Shell-Scripts (Kommandoprozeduren) sind unter Unix das Analogon zu Batch-Dateien (Stapeldateien) von MS-DOS, sie sind jedoch wesentlich leistungsfähiger. Ihre Syntax hängt allerdings von der verwendeten „Shell“ ab. In diesem Artikel werden Bourne Shell (sh) Scripts betrachtet. Sie gelten im allgemeinen als zuverlässiger als csh-Scripts.
Ein Shell-Script ist eine Textdatei, in der Kommandos gespeichert sind. Es stellt selbst ein Kommando dar und kann wie ein Systemkommando auch mit Parametern aufgerufen werden. Shell-Scripts dienen der Arbeitserleichterung und (nach ausreichenden Tests) der Erhöhung der Zuverlässigkeit, da sie gestatten, häufig gebrauchte Sequenzen von Kommandos zusammenzufassen.
Bourne Shell Scripts lassen sich generell wie folgt aufrufen:
sh myscript
Im allgemeinen ist es aber praktischer, die Datei als ausführbar anzumelden (execute permission), mittels
chmod +x myscript
Das Shell-Script läßt sich dann wie ein „normales“ (binäres) Kommando aufrufen:
myscript
Vorausgesetzt ist hierbei allerdings, daß das Betriebssystem das Script mit der richtigen Shell abarbeitet. Moderne Unix-Systeme prüfen zu diesem Zweck die erste Zeile. Für die sh sollte sie folgenden Inhalt haben:
#!/bin/sh
Obwohl das Doppelkreuz normalerweise einen Kommentar einleitet, der vom System nicht weiter beachtet wird, erkennt es hier, daß die „sh“ (mit absoluter Pfadangabe: /bin/sh) eingesetzt werden soll.
#!/bin/sh # Einfaches Beispiel echo Hallo, Welt! echo Datum, Uhrzeit und Arbeitsverzeichnis: date pwd echo Uebergabe-Parameter: $*
Das vorstehende einfache Script enthält im wesentlichen normale Unix-Kommandos.
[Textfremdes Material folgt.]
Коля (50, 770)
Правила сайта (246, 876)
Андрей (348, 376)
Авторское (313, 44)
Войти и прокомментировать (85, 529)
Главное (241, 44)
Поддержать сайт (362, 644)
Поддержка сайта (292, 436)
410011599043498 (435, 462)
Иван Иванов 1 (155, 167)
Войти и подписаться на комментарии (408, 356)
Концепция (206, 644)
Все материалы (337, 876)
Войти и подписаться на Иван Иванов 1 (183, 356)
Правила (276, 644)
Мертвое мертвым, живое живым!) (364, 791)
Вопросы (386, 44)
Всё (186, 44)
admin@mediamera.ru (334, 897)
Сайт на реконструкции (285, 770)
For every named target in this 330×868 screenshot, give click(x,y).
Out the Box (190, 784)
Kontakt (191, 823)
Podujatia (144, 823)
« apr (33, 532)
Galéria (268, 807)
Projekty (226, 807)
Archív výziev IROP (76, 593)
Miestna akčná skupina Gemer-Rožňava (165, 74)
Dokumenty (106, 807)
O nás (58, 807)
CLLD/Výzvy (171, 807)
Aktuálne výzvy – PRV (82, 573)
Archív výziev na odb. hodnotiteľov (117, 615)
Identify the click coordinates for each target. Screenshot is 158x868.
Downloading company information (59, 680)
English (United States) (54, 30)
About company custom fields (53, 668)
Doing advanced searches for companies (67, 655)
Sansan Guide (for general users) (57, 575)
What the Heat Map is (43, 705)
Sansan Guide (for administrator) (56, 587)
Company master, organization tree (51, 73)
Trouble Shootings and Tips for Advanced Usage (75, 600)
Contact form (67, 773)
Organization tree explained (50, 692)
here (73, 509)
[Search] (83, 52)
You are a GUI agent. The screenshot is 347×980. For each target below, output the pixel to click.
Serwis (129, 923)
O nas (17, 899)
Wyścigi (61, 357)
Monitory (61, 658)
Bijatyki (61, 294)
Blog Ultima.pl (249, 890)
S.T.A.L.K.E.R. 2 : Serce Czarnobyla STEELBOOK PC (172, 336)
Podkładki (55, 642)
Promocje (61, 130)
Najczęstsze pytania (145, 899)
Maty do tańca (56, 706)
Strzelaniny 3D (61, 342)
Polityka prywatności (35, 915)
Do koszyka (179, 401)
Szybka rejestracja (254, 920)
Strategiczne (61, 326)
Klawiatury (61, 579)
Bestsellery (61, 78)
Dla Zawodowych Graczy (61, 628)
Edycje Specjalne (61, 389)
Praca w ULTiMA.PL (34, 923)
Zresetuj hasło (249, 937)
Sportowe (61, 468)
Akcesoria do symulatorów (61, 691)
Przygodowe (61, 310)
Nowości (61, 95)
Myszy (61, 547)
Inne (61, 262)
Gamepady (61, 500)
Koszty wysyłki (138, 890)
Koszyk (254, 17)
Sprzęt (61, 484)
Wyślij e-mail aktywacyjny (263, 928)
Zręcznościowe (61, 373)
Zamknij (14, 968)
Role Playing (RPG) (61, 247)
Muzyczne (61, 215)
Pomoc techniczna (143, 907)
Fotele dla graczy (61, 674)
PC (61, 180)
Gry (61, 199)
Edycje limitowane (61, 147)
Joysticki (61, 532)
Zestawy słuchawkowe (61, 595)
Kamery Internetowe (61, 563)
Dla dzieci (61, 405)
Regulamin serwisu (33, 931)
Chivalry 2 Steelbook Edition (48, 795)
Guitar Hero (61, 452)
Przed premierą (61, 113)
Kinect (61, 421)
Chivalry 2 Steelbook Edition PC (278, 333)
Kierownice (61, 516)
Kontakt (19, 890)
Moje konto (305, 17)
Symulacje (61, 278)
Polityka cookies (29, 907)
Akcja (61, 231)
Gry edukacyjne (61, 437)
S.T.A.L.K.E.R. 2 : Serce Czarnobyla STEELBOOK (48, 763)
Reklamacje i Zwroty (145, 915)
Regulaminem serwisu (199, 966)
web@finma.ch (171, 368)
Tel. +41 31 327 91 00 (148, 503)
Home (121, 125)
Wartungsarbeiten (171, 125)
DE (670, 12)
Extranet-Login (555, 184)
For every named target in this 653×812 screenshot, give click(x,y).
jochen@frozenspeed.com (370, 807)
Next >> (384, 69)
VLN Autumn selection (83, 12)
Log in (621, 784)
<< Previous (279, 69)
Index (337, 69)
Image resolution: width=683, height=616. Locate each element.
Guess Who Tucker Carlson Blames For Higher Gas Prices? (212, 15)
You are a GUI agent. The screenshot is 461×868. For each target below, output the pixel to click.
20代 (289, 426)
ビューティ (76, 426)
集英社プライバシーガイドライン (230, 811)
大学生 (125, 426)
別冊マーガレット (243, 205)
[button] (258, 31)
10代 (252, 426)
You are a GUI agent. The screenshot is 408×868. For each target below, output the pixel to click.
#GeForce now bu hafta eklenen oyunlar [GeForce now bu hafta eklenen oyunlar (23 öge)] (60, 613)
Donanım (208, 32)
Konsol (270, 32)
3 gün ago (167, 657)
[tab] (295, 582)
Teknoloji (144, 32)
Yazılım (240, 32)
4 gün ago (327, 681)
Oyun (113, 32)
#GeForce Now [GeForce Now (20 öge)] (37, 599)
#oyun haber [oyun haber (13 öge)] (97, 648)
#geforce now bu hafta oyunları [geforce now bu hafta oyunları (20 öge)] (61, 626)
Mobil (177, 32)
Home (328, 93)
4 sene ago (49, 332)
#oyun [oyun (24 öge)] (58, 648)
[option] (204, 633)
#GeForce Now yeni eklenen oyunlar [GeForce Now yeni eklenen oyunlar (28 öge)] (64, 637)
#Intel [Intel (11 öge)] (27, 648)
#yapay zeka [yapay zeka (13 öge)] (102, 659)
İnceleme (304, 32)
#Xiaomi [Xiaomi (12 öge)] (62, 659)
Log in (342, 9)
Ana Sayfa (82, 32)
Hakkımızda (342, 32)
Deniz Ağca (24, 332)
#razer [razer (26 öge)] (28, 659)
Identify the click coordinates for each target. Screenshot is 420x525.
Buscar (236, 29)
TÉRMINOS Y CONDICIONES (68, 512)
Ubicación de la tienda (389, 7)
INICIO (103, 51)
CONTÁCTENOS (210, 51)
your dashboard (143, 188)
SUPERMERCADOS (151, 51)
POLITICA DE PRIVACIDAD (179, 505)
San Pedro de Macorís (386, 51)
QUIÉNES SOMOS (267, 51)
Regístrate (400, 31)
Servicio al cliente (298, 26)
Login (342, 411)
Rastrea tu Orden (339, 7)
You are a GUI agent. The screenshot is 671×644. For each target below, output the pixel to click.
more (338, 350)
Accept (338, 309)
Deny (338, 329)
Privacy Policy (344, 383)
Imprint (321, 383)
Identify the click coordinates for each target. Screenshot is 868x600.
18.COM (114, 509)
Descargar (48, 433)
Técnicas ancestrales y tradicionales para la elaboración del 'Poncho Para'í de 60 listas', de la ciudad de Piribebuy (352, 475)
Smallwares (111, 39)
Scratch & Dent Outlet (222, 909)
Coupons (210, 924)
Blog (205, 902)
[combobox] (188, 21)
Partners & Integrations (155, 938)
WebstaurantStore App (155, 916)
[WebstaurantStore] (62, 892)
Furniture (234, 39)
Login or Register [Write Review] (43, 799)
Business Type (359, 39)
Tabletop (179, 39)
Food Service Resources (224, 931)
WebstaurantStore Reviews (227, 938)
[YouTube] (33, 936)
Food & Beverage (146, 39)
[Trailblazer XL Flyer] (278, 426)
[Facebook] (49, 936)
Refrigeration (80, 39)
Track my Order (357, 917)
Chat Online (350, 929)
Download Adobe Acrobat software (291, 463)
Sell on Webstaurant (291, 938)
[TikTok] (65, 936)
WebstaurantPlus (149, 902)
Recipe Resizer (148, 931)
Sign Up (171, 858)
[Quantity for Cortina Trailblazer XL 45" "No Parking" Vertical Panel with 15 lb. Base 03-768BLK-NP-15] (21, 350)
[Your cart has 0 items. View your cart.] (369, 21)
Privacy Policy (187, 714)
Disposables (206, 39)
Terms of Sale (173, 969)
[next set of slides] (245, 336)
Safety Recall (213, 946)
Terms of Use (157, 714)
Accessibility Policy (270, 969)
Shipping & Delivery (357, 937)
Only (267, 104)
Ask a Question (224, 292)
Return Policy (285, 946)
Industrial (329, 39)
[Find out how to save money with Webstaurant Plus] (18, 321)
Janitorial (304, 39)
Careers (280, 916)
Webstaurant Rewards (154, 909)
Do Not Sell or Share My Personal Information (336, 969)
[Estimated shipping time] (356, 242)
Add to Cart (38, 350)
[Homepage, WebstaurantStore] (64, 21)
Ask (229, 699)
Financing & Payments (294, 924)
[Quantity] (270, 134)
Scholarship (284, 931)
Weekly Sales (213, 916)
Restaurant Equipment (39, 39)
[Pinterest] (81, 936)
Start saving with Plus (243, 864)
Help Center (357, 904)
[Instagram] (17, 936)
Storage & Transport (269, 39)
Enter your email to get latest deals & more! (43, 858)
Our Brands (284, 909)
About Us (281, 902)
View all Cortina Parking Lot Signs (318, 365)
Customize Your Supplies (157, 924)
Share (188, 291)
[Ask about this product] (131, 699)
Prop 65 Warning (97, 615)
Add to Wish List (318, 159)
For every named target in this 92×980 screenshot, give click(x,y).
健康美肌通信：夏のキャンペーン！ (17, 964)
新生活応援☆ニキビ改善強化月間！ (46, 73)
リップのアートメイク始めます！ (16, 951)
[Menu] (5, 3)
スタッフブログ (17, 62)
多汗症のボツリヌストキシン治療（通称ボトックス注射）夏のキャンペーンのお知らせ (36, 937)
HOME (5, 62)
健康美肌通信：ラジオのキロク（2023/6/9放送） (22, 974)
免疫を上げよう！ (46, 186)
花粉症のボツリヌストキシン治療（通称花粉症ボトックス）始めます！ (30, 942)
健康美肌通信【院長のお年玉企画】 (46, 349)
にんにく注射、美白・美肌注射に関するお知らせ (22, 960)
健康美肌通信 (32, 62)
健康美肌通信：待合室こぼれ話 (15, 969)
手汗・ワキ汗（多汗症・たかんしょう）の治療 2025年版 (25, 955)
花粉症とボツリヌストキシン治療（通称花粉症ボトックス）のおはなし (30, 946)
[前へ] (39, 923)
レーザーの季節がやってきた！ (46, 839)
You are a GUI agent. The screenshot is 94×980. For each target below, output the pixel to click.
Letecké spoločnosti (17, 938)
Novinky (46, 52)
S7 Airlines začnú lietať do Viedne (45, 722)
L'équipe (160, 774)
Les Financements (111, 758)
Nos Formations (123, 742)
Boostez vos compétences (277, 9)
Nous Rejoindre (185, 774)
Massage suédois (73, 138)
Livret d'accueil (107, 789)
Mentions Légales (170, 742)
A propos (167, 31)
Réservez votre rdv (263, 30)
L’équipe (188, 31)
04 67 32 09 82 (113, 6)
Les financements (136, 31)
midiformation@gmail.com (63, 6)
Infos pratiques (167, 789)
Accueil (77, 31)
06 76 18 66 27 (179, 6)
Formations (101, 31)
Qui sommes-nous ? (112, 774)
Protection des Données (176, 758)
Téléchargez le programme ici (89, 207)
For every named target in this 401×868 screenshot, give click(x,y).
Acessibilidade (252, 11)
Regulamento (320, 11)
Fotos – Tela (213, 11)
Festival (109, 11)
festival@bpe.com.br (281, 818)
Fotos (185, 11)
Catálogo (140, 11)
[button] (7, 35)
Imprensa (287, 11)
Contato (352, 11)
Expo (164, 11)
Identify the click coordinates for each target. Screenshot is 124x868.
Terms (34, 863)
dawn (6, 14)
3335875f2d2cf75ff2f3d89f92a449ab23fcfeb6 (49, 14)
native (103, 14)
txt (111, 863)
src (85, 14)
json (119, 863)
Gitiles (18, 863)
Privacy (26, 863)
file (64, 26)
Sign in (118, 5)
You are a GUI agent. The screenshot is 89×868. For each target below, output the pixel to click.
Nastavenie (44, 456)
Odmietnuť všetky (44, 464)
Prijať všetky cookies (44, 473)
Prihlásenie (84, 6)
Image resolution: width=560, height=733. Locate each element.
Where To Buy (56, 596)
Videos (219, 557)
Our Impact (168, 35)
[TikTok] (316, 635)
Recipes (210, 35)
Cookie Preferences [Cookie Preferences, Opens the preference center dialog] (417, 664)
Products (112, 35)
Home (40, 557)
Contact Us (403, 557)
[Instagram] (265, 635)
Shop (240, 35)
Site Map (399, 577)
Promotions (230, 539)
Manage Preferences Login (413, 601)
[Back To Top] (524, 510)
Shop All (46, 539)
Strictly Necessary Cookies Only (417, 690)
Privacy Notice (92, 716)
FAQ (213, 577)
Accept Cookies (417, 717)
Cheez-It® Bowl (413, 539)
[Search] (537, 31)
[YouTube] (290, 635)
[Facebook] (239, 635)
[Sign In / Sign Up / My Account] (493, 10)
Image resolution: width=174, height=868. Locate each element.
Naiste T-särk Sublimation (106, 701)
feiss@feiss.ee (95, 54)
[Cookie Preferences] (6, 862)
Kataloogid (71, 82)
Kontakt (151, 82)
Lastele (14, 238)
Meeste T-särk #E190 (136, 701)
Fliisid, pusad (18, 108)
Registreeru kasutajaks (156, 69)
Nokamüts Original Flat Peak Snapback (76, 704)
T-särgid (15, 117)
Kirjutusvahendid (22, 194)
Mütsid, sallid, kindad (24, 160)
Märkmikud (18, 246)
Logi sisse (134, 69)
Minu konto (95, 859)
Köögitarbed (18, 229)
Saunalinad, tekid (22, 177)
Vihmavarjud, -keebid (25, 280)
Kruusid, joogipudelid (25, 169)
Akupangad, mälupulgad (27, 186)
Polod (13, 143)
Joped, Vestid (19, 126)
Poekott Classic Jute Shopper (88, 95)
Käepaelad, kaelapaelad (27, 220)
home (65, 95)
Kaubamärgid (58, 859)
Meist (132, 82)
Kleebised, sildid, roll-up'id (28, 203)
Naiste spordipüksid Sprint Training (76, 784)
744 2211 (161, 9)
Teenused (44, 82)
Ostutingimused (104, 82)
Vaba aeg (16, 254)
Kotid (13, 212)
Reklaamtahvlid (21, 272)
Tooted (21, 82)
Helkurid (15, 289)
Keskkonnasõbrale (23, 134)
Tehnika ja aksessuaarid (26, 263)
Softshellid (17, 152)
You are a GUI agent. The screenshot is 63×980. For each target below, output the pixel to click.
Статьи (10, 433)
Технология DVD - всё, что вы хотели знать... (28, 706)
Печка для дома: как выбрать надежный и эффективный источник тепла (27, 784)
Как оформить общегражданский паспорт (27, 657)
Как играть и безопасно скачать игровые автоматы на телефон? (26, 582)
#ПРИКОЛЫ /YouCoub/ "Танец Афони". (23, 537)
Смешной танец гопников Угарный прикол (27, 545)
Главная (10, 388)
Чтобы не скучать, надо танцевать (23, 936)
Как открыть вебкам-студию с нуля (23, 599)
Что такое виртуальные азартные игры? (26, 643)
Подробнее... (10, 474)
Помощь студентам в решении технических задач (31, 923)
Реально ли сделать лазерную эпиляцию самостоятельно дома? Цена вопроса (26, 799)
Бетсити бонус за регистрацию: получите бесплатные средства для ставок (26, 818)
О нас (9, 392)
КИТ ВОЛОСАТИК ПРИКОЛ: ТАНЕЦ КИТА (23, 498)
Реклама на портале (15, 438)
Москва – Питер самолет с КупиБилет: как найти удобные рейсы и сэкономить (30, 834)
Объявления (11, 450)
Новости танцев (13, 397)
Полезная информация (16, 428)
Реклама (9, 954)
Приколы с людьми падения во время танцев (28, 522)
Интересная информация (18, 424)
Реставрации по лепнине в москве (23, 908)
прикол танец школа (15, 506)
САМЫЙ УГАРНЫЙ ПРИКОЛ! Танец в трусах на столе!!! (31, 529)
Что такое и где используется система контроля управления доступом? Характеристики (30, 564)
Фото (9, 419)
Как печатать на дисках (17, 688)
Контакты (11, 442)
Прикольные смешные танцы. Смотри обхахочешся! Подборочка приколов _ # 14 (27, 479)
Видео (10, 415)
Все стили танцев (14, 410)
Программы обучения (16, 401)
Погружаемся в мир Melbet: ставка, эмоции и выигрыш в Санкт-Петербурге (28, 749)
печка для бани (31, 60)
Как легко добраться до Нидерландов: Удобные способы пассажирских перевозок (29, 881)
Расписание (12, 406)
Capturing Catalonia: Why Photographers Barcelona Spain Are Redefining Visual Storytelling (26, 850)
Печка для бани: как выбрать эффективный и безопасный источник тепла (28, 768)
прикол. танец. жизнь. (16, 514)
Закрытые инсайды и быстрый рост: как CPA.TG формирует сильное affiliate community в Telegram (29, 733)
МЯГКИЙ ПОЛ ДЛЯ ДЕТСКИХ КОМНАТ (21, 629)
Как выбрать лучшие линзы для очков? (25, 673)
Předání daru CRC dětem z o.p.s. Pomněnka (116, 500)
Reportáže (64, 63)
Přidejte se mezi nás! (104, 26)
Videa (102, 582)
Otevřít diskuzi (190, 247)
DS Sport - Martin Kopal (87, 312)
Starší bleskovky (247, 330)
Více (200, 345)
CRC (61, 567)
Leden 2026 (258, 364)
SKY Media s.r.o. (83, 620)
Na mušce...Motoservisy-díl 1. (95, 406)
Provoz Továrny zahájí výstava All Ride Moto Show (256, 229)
Abgesehen von der ersten Zeile liegt die einzige Besonderheit im Platzhalter „$*“, der für alle Kommandozeilen-Parameter steht.
sh -n myscript
Syntax-Test (die Kommandos werden gelesen und geprüft, aber nicht ausgeführt)
sh -v myscript
Ausgabe der Shell-Kommandos in der gelesenen Form
sh -x myscript
Ausgabe der Shell-Kommandos nach Durchführung aller Ersetzungen, also in der Form, wie sie ausgeführt werden
$0
Name der Kommandoprozedur, die gerade ausgeführt wird
$#
Anzahl der Parameter
$1
erster Parameter
$2
zweiter Parameter
$3
dritter … Parameter
$*
steht für alle Kommandozeilen-Parameter ($1 $2 $3 …)
$@
wie $* ($1 $2 $3 …)
$$
Prozeßnummer der Shell (nützlich, um eindeutige Namen für temporäre Dateien zu vergeben)
$-
steht für die aktuellen Shell-Optionen
$?
gibt den Return-Code des zuletzt ausgeführten Kommandos an (0 bei erfolgreicher Ausführung)
$!
Prozessnummer des zuletzt ausgeführten Hintergrund-Prozesses
#!/bin/sh # Variablen echo Uebergabeparameter: $* echo user ist: $USER echo shell ist: $SHELL echo Parameter 1 ist: $1 echo Prozedurname ist: $0 echo Prozessnummer ist: $$ echo Anzahl der Parameter ist: $# a=17.89 # ohne Luecken am = Zeichen echo a ist $a
if [ bedingung ] then kommandos1 else kommandos2 fi
Anmerkungen: „fi“ ist ein rückwärts geschriebenes „if“, es bedeutet „end if“ (diese Schreibweise ist eine besondere Eigenheit der Bourne Shell). Die „bedingung“ entspricht der Syntax von test, siehe auch weiter unten. Im if-Konstrukt kann der „else“-Zweig entfallen, andererseits ist eine Erweiterung durch einen oder mehrere „else if“-Zweige möglich, die hier „elif“ heißen:
if [ bedingung1 ]
then kommandos1
elif [ bedingung2 ]
then kommandos2
else kommandos3
fi
Die Formulierung
if [ bedingung ]
ist äquivalent zu
if test bedingung
Alternativ ist es möglich, den Erfolg eines Kommandos zu prüfen:
if kommando
(beispielsweise liefert das Kommando „true“ stets „wahr“, das Kommando „false“ hingegen „unwahr“)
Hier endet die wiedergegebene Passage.